§ Uraian Tugas:
Sajikan baris-baris dari semua item di bawah ini sebagai daftar JSON berisi string, satu string untuk setiap baris, tanpa baris kosong. Jangan sertakan gambar dalam jawaban.
——
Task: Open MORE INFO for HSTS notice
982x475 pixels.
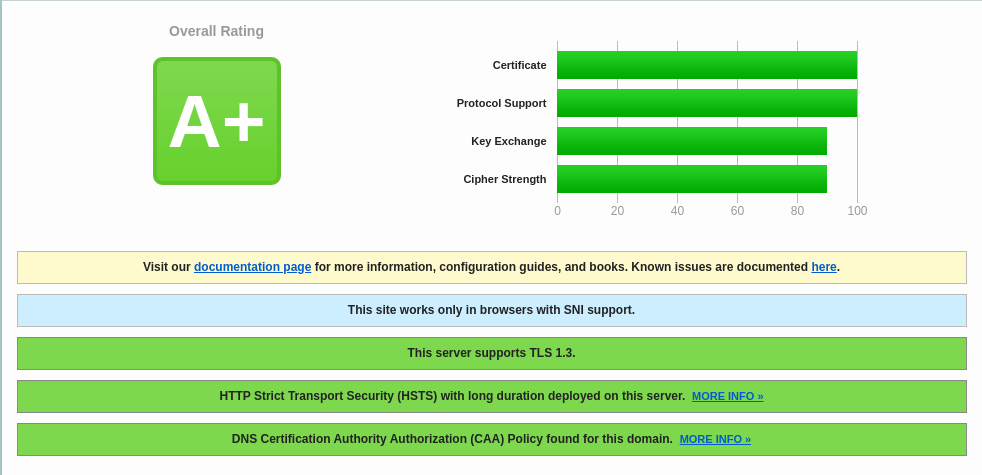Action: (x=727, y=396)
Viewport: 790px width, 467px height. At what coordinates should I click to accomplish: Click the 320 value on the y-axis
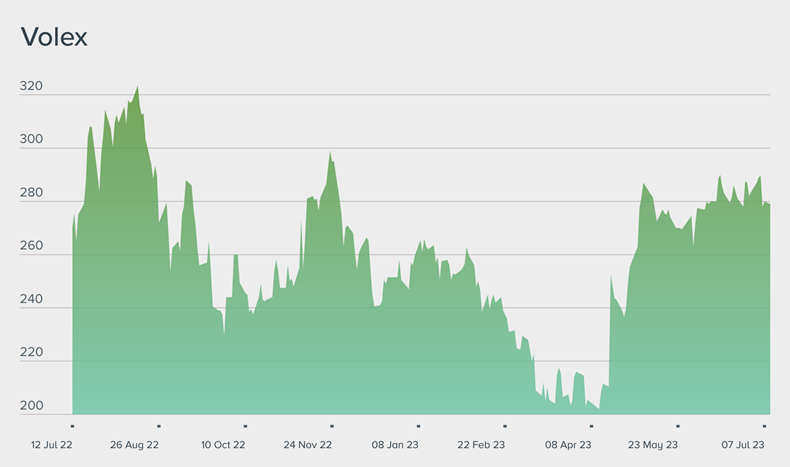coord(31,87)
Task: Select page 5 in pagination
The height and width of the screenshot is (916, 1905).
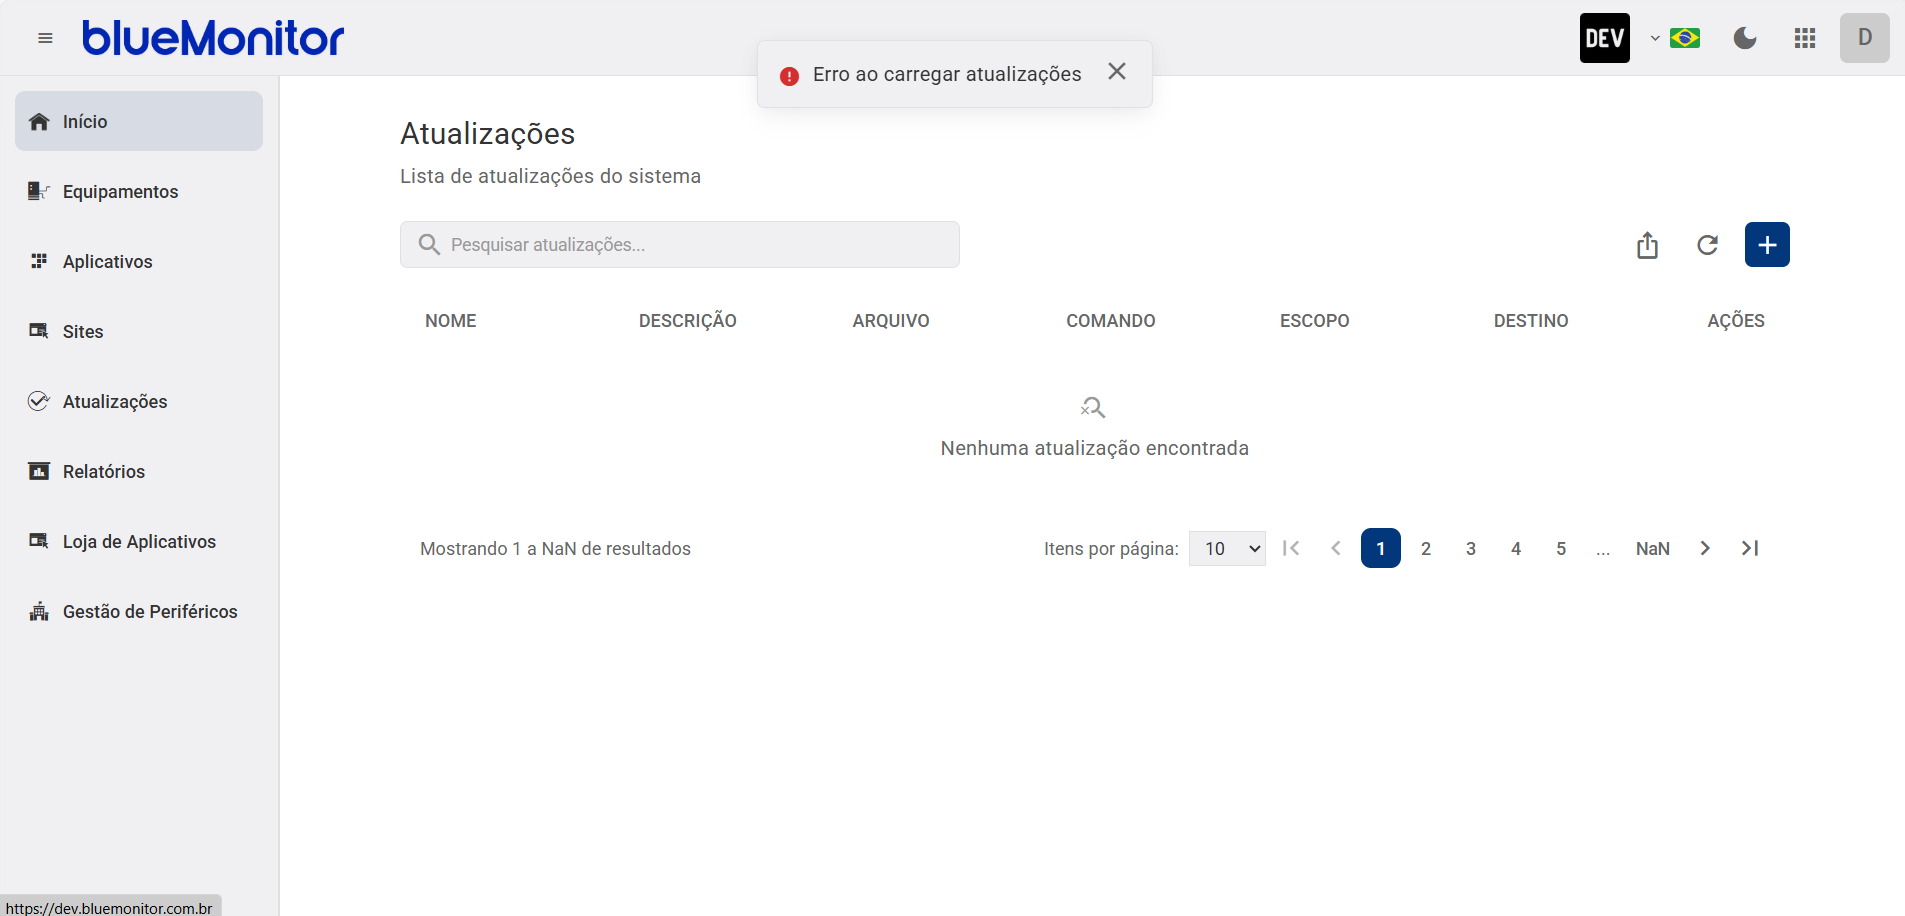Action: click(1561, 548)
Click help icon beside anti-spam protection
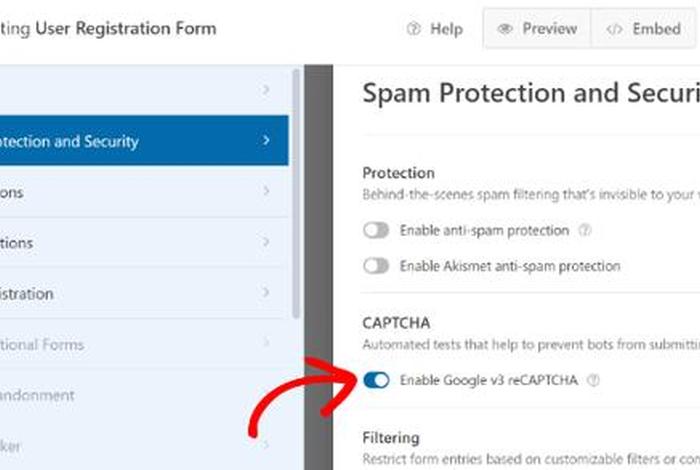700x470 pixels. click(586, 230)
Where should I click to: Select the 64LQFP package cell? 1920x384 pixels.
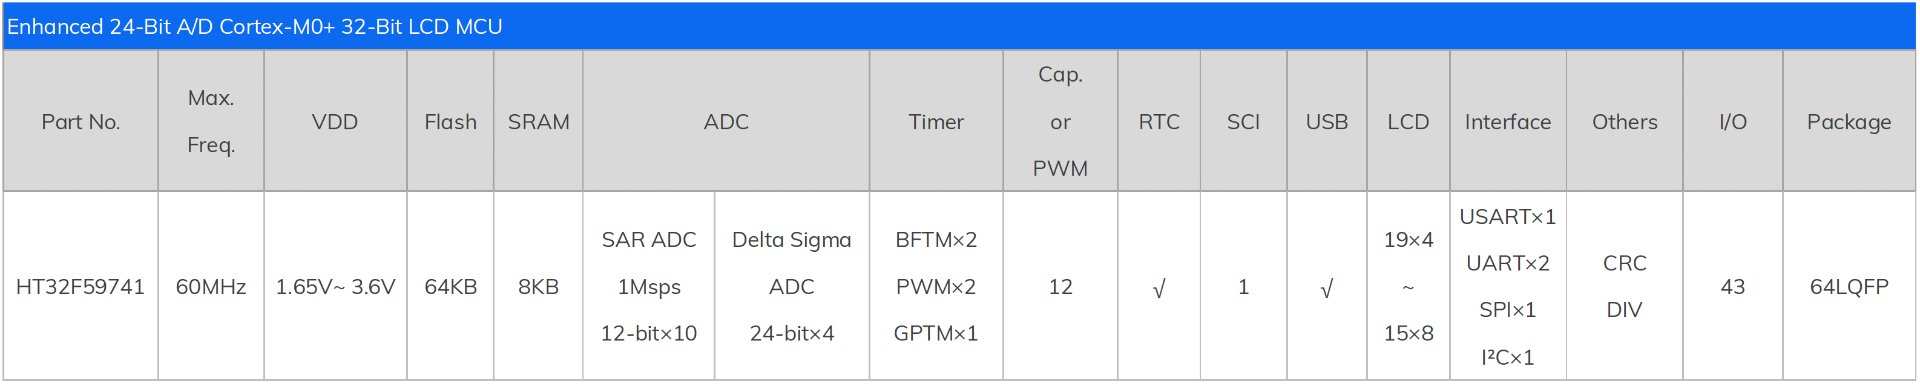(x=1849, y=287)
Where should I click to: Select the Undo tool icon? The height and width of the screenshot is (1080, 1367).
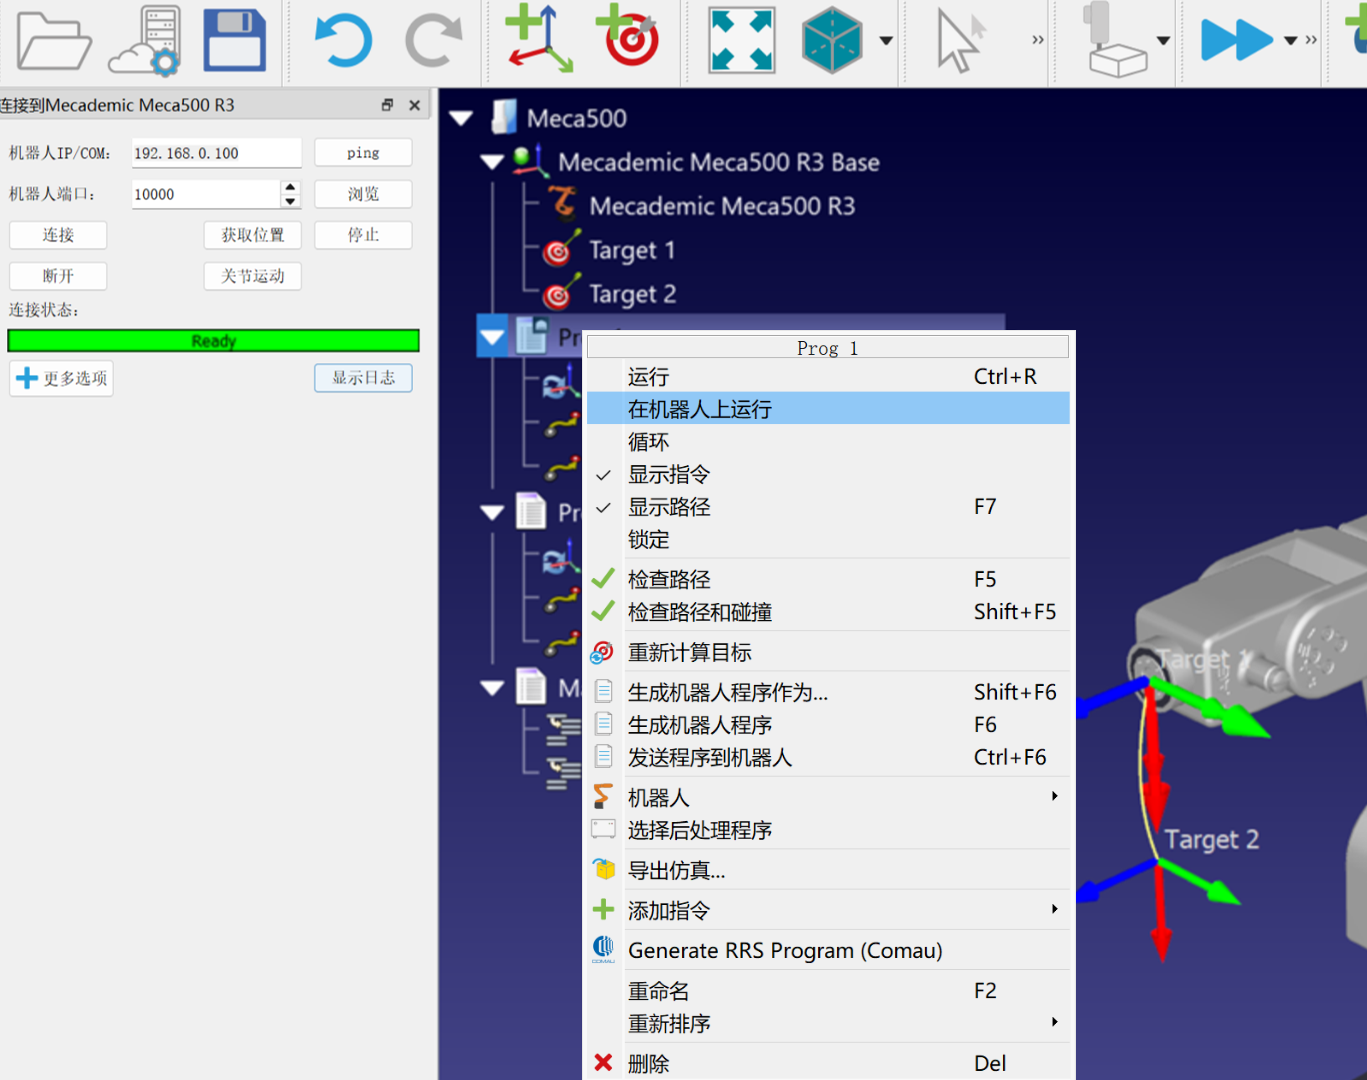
——
§ Sebagai Tanggapan:
[
  "Task: Open MORE INFO for HSTS notice",
  "982x475 pixels.",
  "Action: (x=727, y=396)",
  "Viewport: 790px width, 467px height. At what coordinates should I click to accomplish: Click the 320 value on the y-axis",
  "coord(31,87)",
  "Task: Select page 5 in pagination",
  "The height and width of the screenshot is (916, 1905).",
  "Action: click(1561, 548)",
  "Click help icon beside anti-spam protection",
  "700x470 pixels. click(586, 230)",
  "Where should I click to: Select the 64LQFP package cell? 1920x384 pixels.",
  "(x=1849, y=287)",
  "Where should I click to: Select the Undo tool icon? The height and width of the screenshot is (1080, 1367)."
]